- [Assignment]
Images don't belong in the copy. Output the rest of the data exactly.

(Stored data entries)
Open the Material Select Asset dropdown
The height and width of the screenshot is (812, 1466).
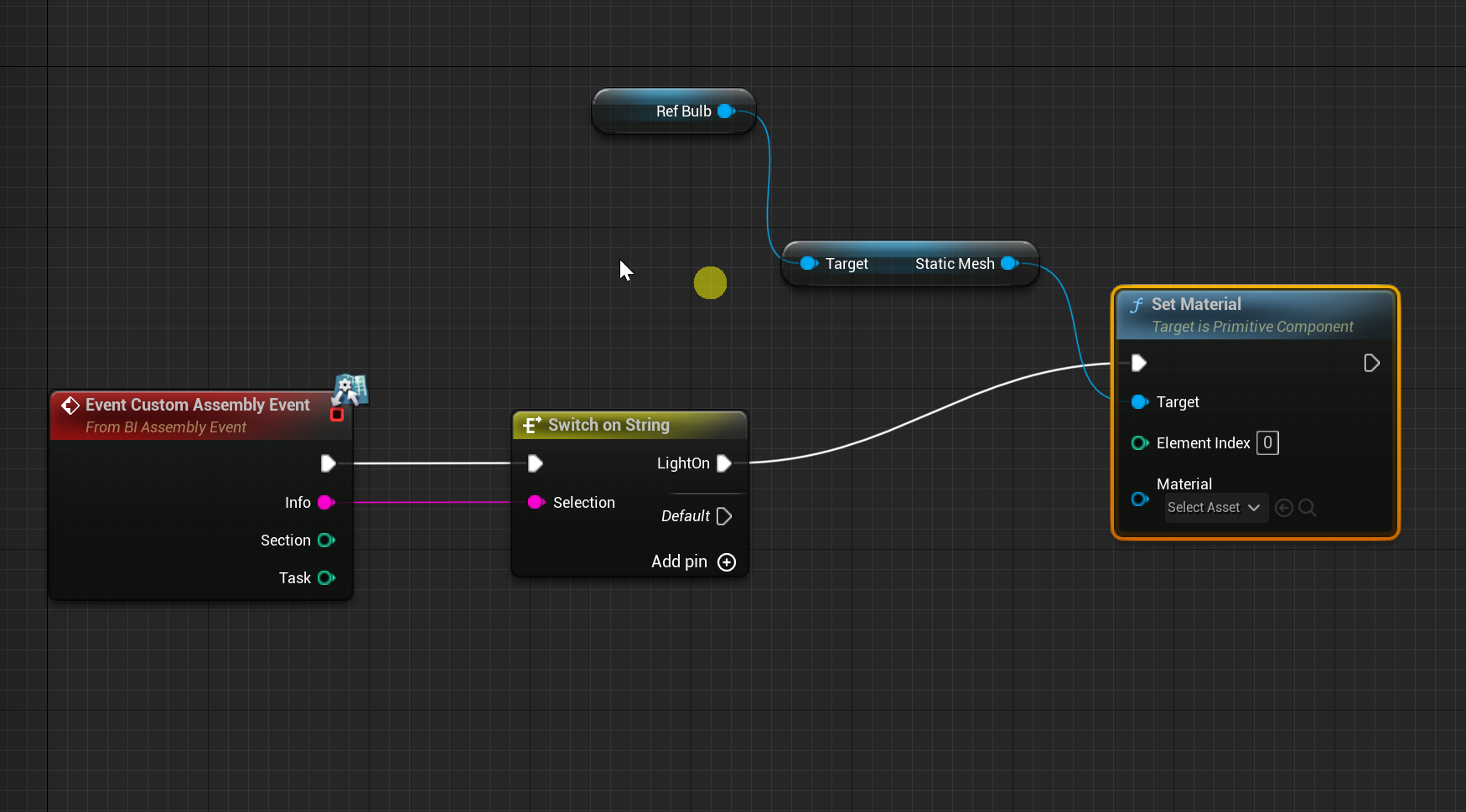coord(1215,508)

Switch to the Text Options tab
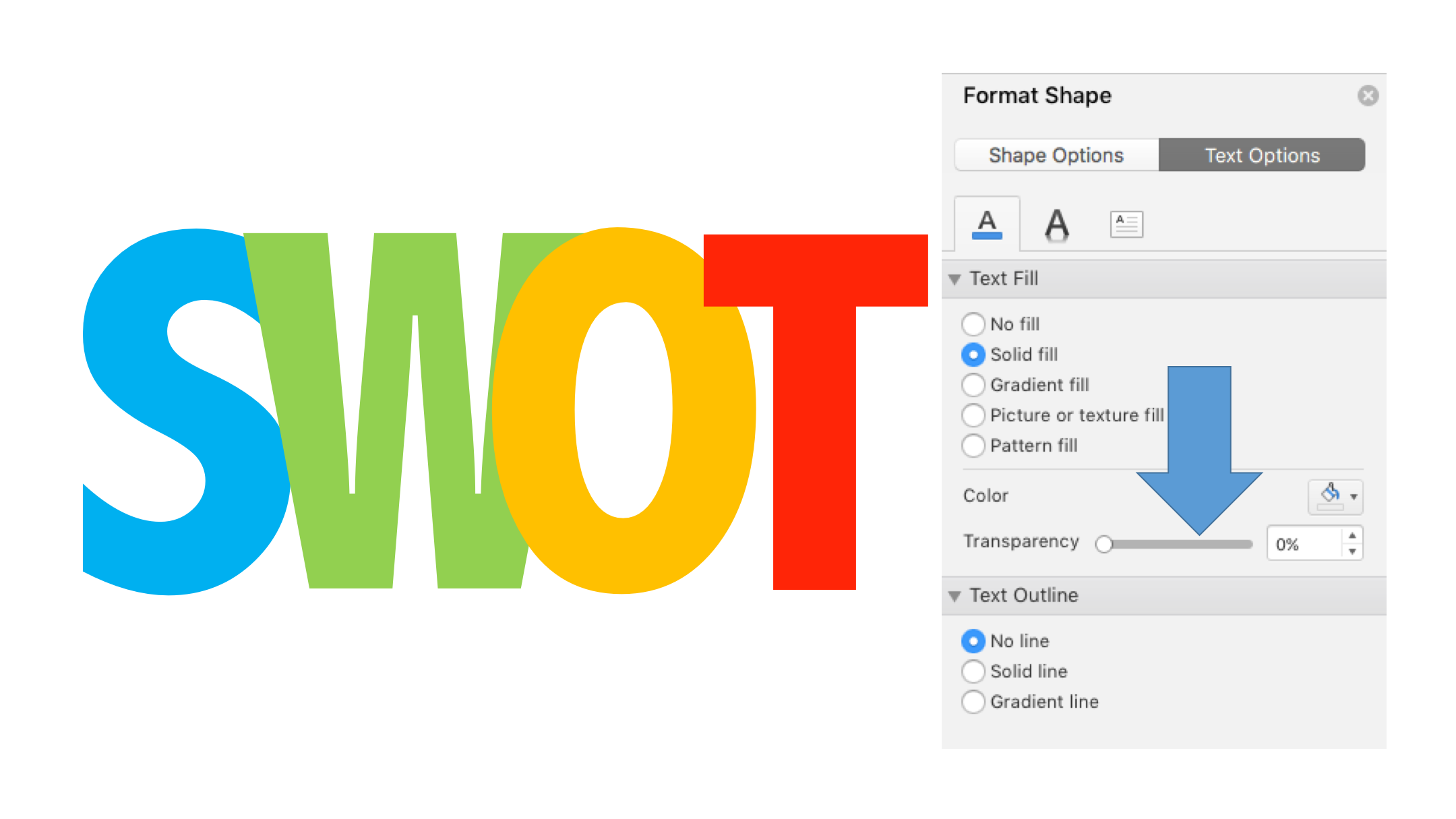(x=1262, y=154)
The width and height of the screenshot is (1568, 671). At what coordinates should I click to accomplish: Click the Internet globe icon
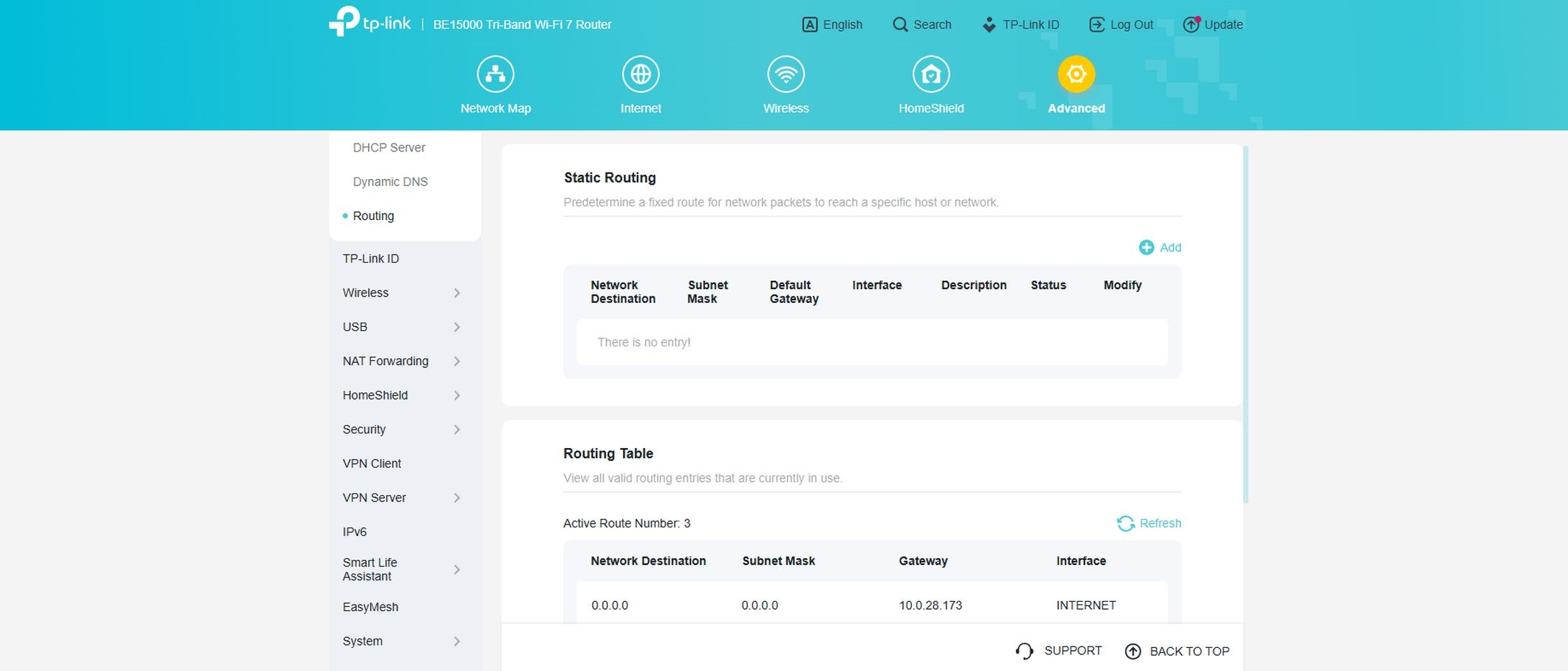pos(640,74)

- [Response to this task]
Open the Material Select Asset dropdown
The height and width of the screenshot is (812, 1466).
coord(1215,508)

Switch to the Text Options tab
(x=1262, y=154)
The width and height of the screenshot is (1568, 671). At what coordinates should I click to accomplish: Click the Internet globe icon
pos(640,74)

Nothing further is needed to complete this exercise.